Excerpt from a dataset:
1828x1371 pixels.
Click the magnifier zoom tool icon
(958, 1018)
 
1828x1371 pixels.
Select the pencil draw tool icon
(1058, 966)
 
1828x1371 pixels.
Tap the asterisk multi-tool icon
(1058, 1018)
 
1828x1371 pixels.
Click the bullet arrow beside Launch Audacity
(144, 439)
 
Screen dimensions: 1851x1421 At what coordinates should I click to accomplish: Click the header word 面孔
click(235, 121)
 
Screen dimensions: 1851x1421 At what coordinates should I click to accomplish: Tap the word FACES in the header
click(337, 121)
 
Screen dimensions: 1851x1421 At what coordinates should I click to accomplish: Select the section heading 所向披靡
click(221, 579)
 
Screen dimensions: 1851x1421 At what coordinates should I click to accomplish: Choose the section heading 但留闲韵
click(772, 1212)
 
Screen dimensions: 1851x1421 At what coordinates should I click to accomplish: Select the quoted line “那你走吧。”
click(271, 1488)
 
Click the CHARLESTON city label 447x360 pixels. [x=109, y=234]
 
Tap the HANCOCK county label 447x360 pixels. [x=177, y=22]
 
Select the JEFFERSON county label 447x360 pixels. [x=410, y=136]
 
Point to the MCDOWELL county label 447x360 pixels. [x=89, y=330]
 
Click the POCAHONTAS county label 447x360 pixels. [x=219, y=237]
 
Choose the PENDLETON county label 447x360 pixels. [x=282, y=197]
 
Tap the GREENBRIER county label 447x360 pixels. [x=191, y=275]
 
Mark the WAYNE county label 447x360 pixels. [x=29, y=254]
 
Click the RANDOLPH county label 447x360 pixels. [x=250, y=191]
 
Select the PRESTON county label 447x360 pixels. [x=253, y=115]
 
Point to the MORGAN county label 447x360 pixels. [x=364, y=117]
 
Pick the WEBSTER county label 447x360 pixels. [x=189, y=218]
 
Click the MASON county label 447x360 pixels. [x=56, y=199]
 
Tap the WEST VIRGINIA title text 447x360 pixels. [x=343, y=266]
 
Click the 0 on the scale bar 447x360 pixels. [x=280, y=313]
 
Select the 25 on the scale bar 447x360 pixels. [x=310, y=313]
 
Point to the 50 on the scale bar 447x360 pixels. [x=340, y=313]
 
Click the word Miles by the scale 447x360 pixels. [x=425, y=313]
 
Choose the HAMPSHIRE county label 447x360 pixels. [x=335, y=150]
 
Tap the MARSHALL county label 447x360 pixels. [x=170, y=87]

What is needed
Rewrite the material above, substituting "county name" for every occurrence of "county label" and keeping everything else the same.

Solved problem
1828x1371 pixels.
Click the magnifier zoom tool icon
(958, 1018)
 
1828x1371 pixels.
Select the pencil draw tool icon
(1058, 966)
 
1828x1371 pixels.
Tap the asterisk multi-tool icon
(1058, 1018)
 
1828x1371 pixels.
Click the bullet arrow beside Launch Audacity
(144, 439)
 
Screen dimensions: 1851x1421 At what coordinates should I click to accomplish: Click the header word 面孔
click(235, 121)
 
Screen dimensions: 1851x1421 At what coordinates should I click to accomplish: Tap the word FACES in the header
click(337, 121)
 
Screen dimensions: 1851x1421 At what coordinates should I click to accomplish: Select the section heading 所向披靡
click(221, 579)
 
Screen dimensions: 1851x1421 At what coordinates should I click to accomplish: Choose the section heading 但留闲韵
click(772, 1212)
 
Screen dimensions: 1851x1421 At what coordinates should I click to accomplish: Select the quoted line “那你走吧。”
click(271, 1488)
 
Click the CHARLESTON city label 447x360 pixels. [x=109, y=234]
 
Tap the HANCOCK county name 447x360 pixels. [x=177, y=22]
 
Select the JEFFERSON county name 447x360 pixels. [x=410, y=136]
 
Point to the MCDOWELL county name 447x360 pixels. [x=89, y=330]
 
Click the POCAHONTAS county name 447x360 pixels. [x=219, y=237]
 
Choose the PENDLETON county name 447x360 pixels. [x=282, y=197]
 
Tap the GREENBRIER county name 447x360 pixels. [x=191, y=275]
 
Mark the WAYNE county name 447x360 pixels. [x=29, y=254]
 
Click the RANDOLPH county name 447x360 pixels. [x=250, y=191]
 
Select the PRESTON county name 447x360 pixels. [x=253, y=115]
 
Point to the MORGAN county name 447x360 pixels. [x=364, y=117]
 
Pick the WEBSTER county name 447x360 pixels. [x=189, y=218]
 
Click the MASON county name 447x360 pixels. [x=56, y=199]
 
Tap the WEST VIRGINIA title text 447x360 pixels. [x=343, y=266]
 
Click the 0 on the scale bar 447x360 pixels. [x=280, y=313]
 
Select the 25 on the scale bar 447x360 pixels. [x=310, y=313]
 
Point to the 50 on the scale bar 447x360 pixels. [x=340, y=313]
 
Click the word Miles by the scale 447x360 pixels. [x=425, y=313]
 
Choose the HAMPSHIRE county name 447x360 pixels. [x=335, y=150]
 
Tap the MARSHALL county name 447x360 pixels. [x=170, y=87]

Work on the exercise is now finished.